Con iOS 27, Siri potrebbe finalmente diventare un assistente all’altezza del suo nome
Per oltre un decennio, Siri ha fatto più o meno sempre le stesse cose: controllare il meteo, mettere la musica, cercare qualcosa su Wikipedia. Roba basilare, diciamo. Il problema è che nel frattempo il mondo è andato avanti, e parecchio. Su Android, ad esempio, Google Gemini ha già acquisito capacità agentiche che permettono di controllare il dispositivo con un linguaggio del tutto naturale. Ecco perché le novità in arrivo con iOS 27 fanno così rumore: Apple sembra pronta a ricostruire Siri dalle fondamenta, colmando un divario che ormai era diventato imbarazzante.
Partiamo dalla novità più attesa. Su iOS 27, Siri dovrebbe essere alimentato da un modello linguistico di grandi dimensioni (LLM), il che cambierebbe radicalmente il modo in cui capisce e risponde. Niente più frasi costruite con attenzione chirurgica per evitare fraintendimenti: si potrà parlare in modo naturale, e l’assistente dovrebbe capire ugualmente. Questo aggiornamento amplierebbe anche le sue conoscenze generali, riducendo la necessità di appoggiarsi a ChatGPT o di rimandare a risultati web generici. In più, Siri potrebbe guadagnare una memoria conversazionale, ricordando le richieste precedenti e persino dettagli di sessioni passate. Un po’ come fanno già ChatGPT e Gemini, che imparano e si adattano nel tempo a chi li usa.
Multitasking, app dedicata e nuova interfaccia
Chi usa Siri con regolarità sa bene quanto sia limitato nel gestire più comandi contemporaneamente. Provare a chiedere di impostare una sveglia, avviare una playlist e accendere le luci in un’unica frase? Risultato garantito: confusione totale, con Siri che esegue una sola azione, oppure qualcosa di completamente scollegato, oppure proprio nulla. Con iOS 27, questo problema potrebbe finalmente risolversi grazie al supporto per il multitasking. Una svolta concreta per la produttività quotidiana.

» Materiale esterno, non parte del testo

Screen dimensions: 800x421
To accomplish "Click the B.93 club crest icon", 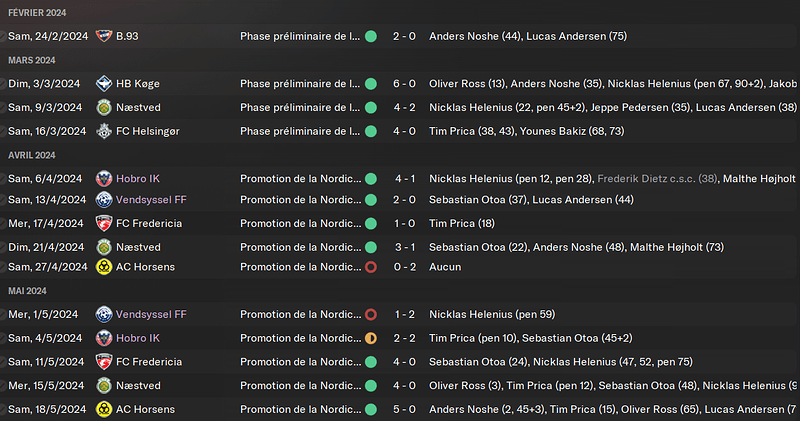I will pos(104,36).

E poi c’è la questione dell’interfaccia. Dato che il nuovo Siri funzionerà più come un chatbot vero e proprio, con conversazioni lunghe e strumenti avanzati, il classico popup che scompare al minimo tocco accidentale non basterà più. Apple potrebbe quindi introdurre un’app dedicata per Siri, accessibile direttamente dalla schermata Home, con cronologia delle conversazioni e opzioni di personalizzazione. L’assistente verrebbe anche integrato nella Dynamic Island, sfruttando lo spazio extra previsto soprattutto su iPhone 18 Pro, dove il ritaglio della fotocamera sarà più piccolo.
Estensioni di terze parti e consapevolezza delle app
Con iOS 18.2, Apple aveva già aggiunto un’estensione opzionale di ChatGPT a Siri. Su iOS 27, la lista dovrebbe allargarsi per includere Gemini, e potenzialmente anche Claude, Perplexity e altri. Chi non è soddisfatto delle capacità native di Siri potrà così sfruttare i propri account su chatbot di terze parti direttamente a livello di sistema.
Ma non finisce qui. Apple dovrebbe finalmente concretizzare quelle funzionalità promesse due anni fa e mai arrivate: un’espansione massiccia del framework App Intents, che permetterà a Siri di eseguire azioni dentro app di terze parti. L’assistente sarà anche in grado di analizzare ciò che appare sullo schermo per capire il contesto. E soprattutto, potrà attingere ai dati personali sparsi tra messaggi, email e altre fonti per rispondere a domande specifiche sulla vita digitale di chi lo usa. In pratica, Siri conoscerà tutto. Che la cosa entusiasmi o faccia un po’ impressione, dipende dai punti di vista.